Deterrence and Patient Education
Amantadine keratopathy is characterized by corneal edema resulting from damage to corneal endothelial cells, which maintain corneal deturgescence and transparency. Corneal edema often resolves with discontinuation of the medication, with associated improvement in best-corrected visual acuity, but permanent endothelial cell loss may occur. If symptoms previously controlled with amantadine therapy worsen after discontinuation, close collaboration between the neurologist and ophthalmologist is essential to optimize patient treatment.
Enhancing Healthcare Team Outcomes
Greater awareness of keratopathy as a potential adverse effect of amantadine therapy is needed by the interprofessional team caring for patients with neurodegenerative or neurocognitive disorders. This team includes neurologists, ophthalmologists, and primary care clinicians. Ophthalmologists should understand the pathophysiology of amantadine keratopathy and recognize that prolonged exposure may lead to irreversible corneal endothelial damage. Given the adverse effect profiles of medications used to treat neurodegenerative and neurocognitive diseases, careful medication review is necessary in these patients.

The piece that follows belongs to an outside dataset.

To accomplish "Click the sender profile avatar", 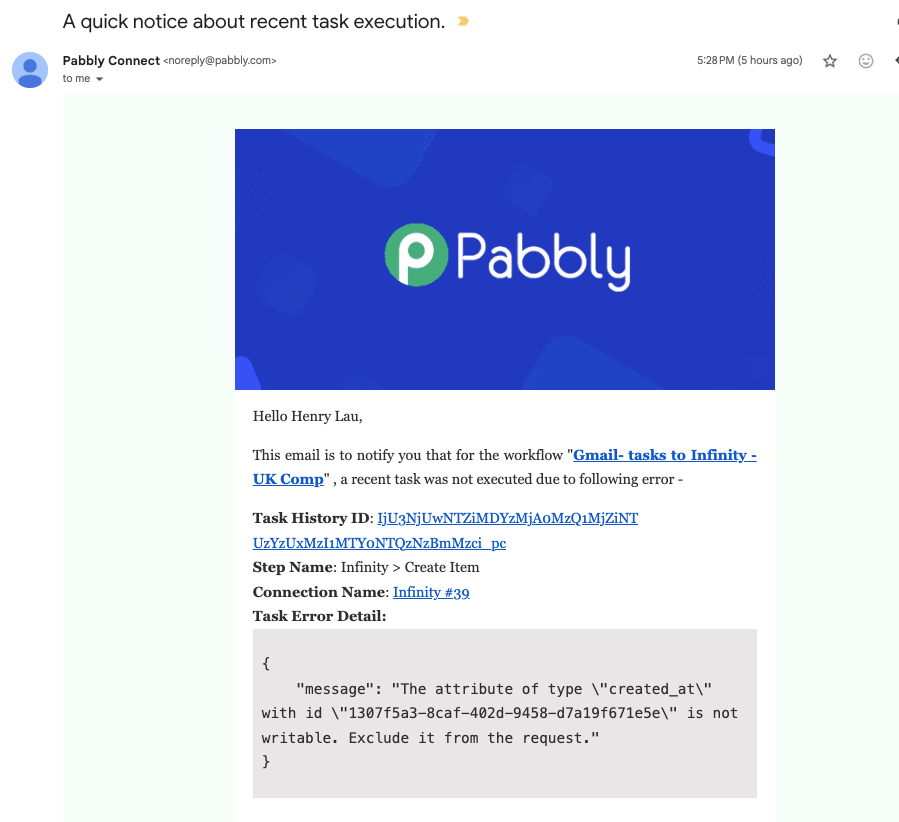I will pyautogui.click(x=30, y=70).
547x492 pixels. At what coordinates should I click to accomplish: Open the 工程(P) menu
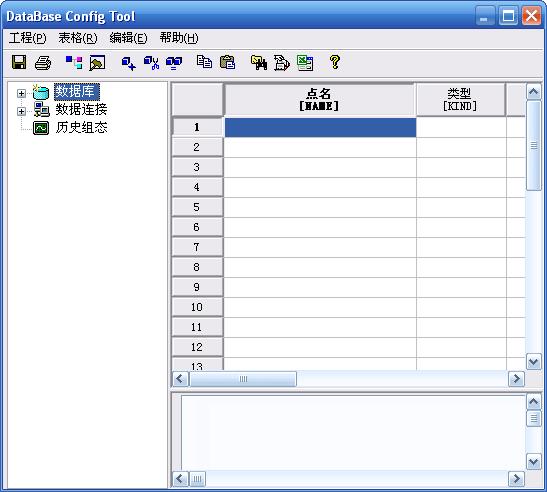click(28, 38)
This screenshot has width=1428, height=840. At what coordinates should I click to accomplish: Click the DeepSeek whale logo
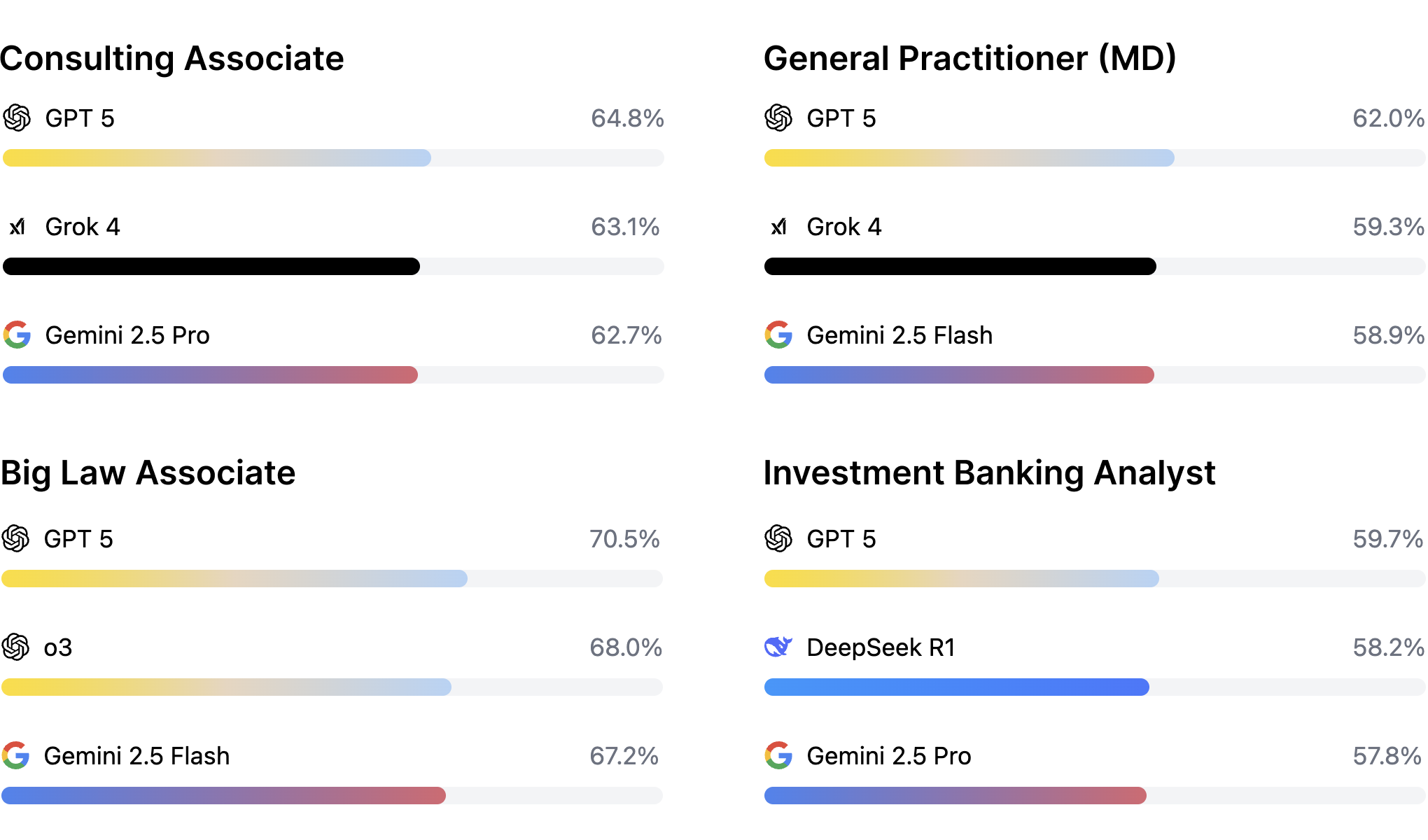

Nurses and pharmacists play an important role in identifying this condition by thoroughly screening patients' past medical history and medication lists. Ocular adverse effects may be masked or misdiagnosed in patients with brain injuries, such as those with cortical visual impairments.[13] Screening may include questions about chronic headache, fatigue, dizziness, reading difficulties, and difficulty navigating the surrounding environment. For example, the Vision Interview is a questionnaire designed to detect visual deficits in patients with brain injury and helps identify impairments that may otherwise be missed.[26] The prevalence, risk factors, and long-term complications of amantadine keratopathy remain largely unknown and warrant further investigation.